Passage shown:
-----

Whether returns are predictable out-of-sample or not is still an ongoing debate. According to Wu et al. (2013), the conflicting empirical results presented in the literature may be related to problems such as data mining, spurious regressions, and instability of return predictability. Hence, recent studies have provided adaptive methods that improve forecasting in a dynamic setup. Just to name a few: time-varying parameters or time-varying volatility (Dangl & Halling, 2012), diffusion indexes (Ludvigson & Ng, 2009), combinations of many potential return predictors (Rapach et al., 2013; Fisher et al., 2020; Zhang et al., 2018; Bahrami et al., 2019, Gargano et al., 2019), inclusion of regime shifts (Hammerschmid & Lohre, 2018). Nevertheless, some recent studies have argued in favor of traditional predictive regressions, showing that these methods, updated with schemes to resolve parameter uncertainty and instability, outperform the historical average forecast in out-of-sample experiments (see, for instance, Rapach et al., 2013; Koop & Korobilis, 2013; Fisher et al., 2020).

Most commonly, asset returns are forecasted in a Vector Autoregressive (VAR) framework (Guidolin & Hyde, 2012). VAR models provide a coherent way to generate internally consistent multiperiod forecasts that account for concurrent and dynamic correlations across the variables (Elliott & Timmermann, 2008). VAR models are a valuable tool for a small number of assets and additional predictors. However, the amplification of the asset or predictor space implies an increase in the number of parameters that may lead to an enlargement of the estimation error. Different methodologies have been developed to deal with this issue, such as Bayesian methods that make use of the high computational power that is now available to researchers. Koop and Korobilis (2013) and Dangl and Halling (2012) are two examples of applications of such methodologies with positive results.

According to Parslow et al. (2013), the main advantage of Bayesian methods is their potential to systematically incorporate previous knowledge of models and parameters. Additionally, Bayesian frameworks allow to moderate prior information (see, for instance, Barberis, 2000; Fugazza et al., 2015). Bayesian models may also include numerous efficient shrinkage tools to prevent the proliferation of parameters and eliminate parameter/model uncertainty. Two examples are the Bayesian model averaging and selection applied to VAR and time-varying VAR (Dangl & Halling, 2012; Elliott et al., 2013; Koop & Korobilis, 2013).

The Bayesian-based dynamic models have four main advantages. First, they do not require Markov Chain Monte Carlo simulations. Instead, they rely on estimated discount factors that characterize the degree of variation of the VAR coefficients. Second, they allow Dynamic Model Switching (DMS), which mitigates over-parameterization. This method selects a model over a set of different dimensions based on the past predictive likelihoods of the dependent variables. Third, they allow for time-varying parameters. Usually, forecasting models assume that coefficients are constant over time, although there is plenty of evidence of instability in the relationship between asset returns and predictors. Fourth, Bayesian setups may average forecasts from different models over time (Dynamic Model Averaging). Several studies highlighted the substantial benefits of combining forecasts across different models, such as the improvement in the predictive performance (Tian et al., 2021), the strengthening of the forecast against misspecification bias and measurement errors in the data (Timmermann, 2006), the handling of uncertainty and instability of financial markets (Fisher et al., 2020), and the providing of diversification benefits (Atiya, 2020).

-----

Tasks and exercises:
**a)** Retype the passage on forecasting asset returns, beginning at "Most commonly, asset" and stopping after "with positive results.".
**b)** In the passage on forecasting asset returns, what do the Bayesian-based dynamic models rely on instead of Markov Chain Monte Carlo simulations?
**c)** Write what follows the final sentence of the passage on forecasting asset returns.

Dataset content:
-----

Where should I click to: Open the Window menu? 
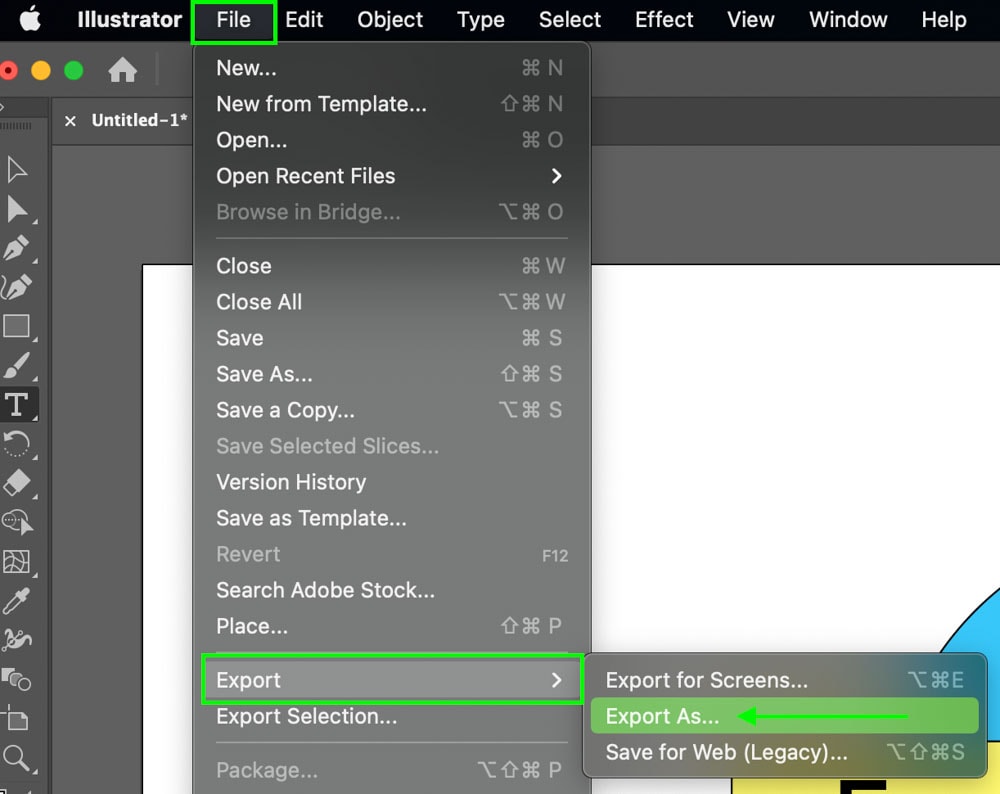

-----

Task-by-task answers:
**a)**
Most commonly, asset returns are forecasted in a Vector Autoregressive (VAR) framework (Guidolin & Hyde, 2012). VAR models provide a coherent way to generate internally consistent multiperiod forecasts that account for concurrent and dynamic correlations across the variables (Elliott & Timmermann, 2008). VAR models are a valuable tool for a small number of assets and additional predictors. However, the amplification of the asset or predictor space implies an increase in the number of parameters that may lead to an enlargement of the estimation error. Different methodologies have been developed to deal with this issue, such as Bayesian methods that make use of the high computational power that is now available to researchers. Koop and Korobilis (2013) and Dangl and Halling (2012) are two examples of applications of such methodologies with positive results.

**b)** They rely on estimated discount factors that characterize the degree of variation of the VAR coefficients.

**c)**
Most academic studies regarding asset allocation focus on myopic portfolio optimization problems (see, for instance, DeMiguel et al., 2009; Daskalaki & Skiadopoulos, 2011; Cenesizoglu & Timmermann, 2012). However, recent literature has shown substantial utility benefits when investors incorporate return predictability and model uncertainty into their investment decisions (Diris et al., 2015; Rapach & Zhou, 2013). Hence, several studies, such as Johannes et al. (2014), Gargano et al. (2019), Gao and Nardari (2018), and Fisher et al. (2020), have implemented Bayesian dynamic approaches to portfolio strategies with positive results.

3 Data Description and Preliminary Analysis

3.1 Asset Classes

This study considers three US-based asset classes: Stocks, Bonds, and REITs. The period under scrutiny spans from January 1976 to December 2021 (553 monthly observations). The three initial months were used to compute some predictors. Hence the sample was reduced to 550 observations, from March 1976 to December 2021. Stocks are proxied by the S&P 500 Total Return Index, and Bonds are proxied by the Barclays Capital US Aggregate Bond Index, both collected from the Refinitiv Eikon database. REITs are proxied by the FTSE Nareit US Real Estate All Equity REITs Index, collected from the NAREIT website (https://www.reit.com/data-research). Hence, we only consider publicly available stocks of REITs. The risk-free rate is proxied by the monthly yield-to-maturity of 3-month US Treasury Bills.

Figure 1 plots the cumulative returns of the total return indexes of the Stocks, Bonds, and REITs. All series are notably more volatile after 2000, and Stocks and REITs are more sensitive to the business cycle than Bonds. However, the cumulative returns of Stocks and REITs dominate those of Bonds throughout the overall period, especially after March 2009. In the previous 19 months, from September 2007 until March 2009, the Stocks and REITs indexes fell − 58.53% and − 93.26% while the Bonds increased by 20.08% due to the subprime crisis. Nevertheless, a Buy-and-Hold investment during the overall period would earn an annual rate of return of approximately 7.32% and 6.91% for REITs and Stocks, respectively, while this figure for Bonds is only 3.66%.

Fig. 1

Cumulative log-returns of the total return indexes of the Stocks, Bonds, and REITs, computed as \({I}_{t}={\text{exp}}\left({\sum }_{\tau =1}^{t}{r}_{i,\tau }\right)\) from March 1976 to December 2021 (550 monthly observations). Stocks are proxied by the S&P 500 Total Return Index, Bonds are proxied by the Barclays Capital US Aggregate Bond Index, both collected from the Refinitiv Eikon database, and REITs are proxied by the FTSE Nareit US Real Estate All Equity REITs Index, collected from the NAREIT website (https://www.reit.com/data-research). The vertical line separates the in-sample (IS) period (2/3 of the sample, corresponding to 367 months) and the out-of-sample (OOS) period (1/3 of the sample, corresponding to 183 months)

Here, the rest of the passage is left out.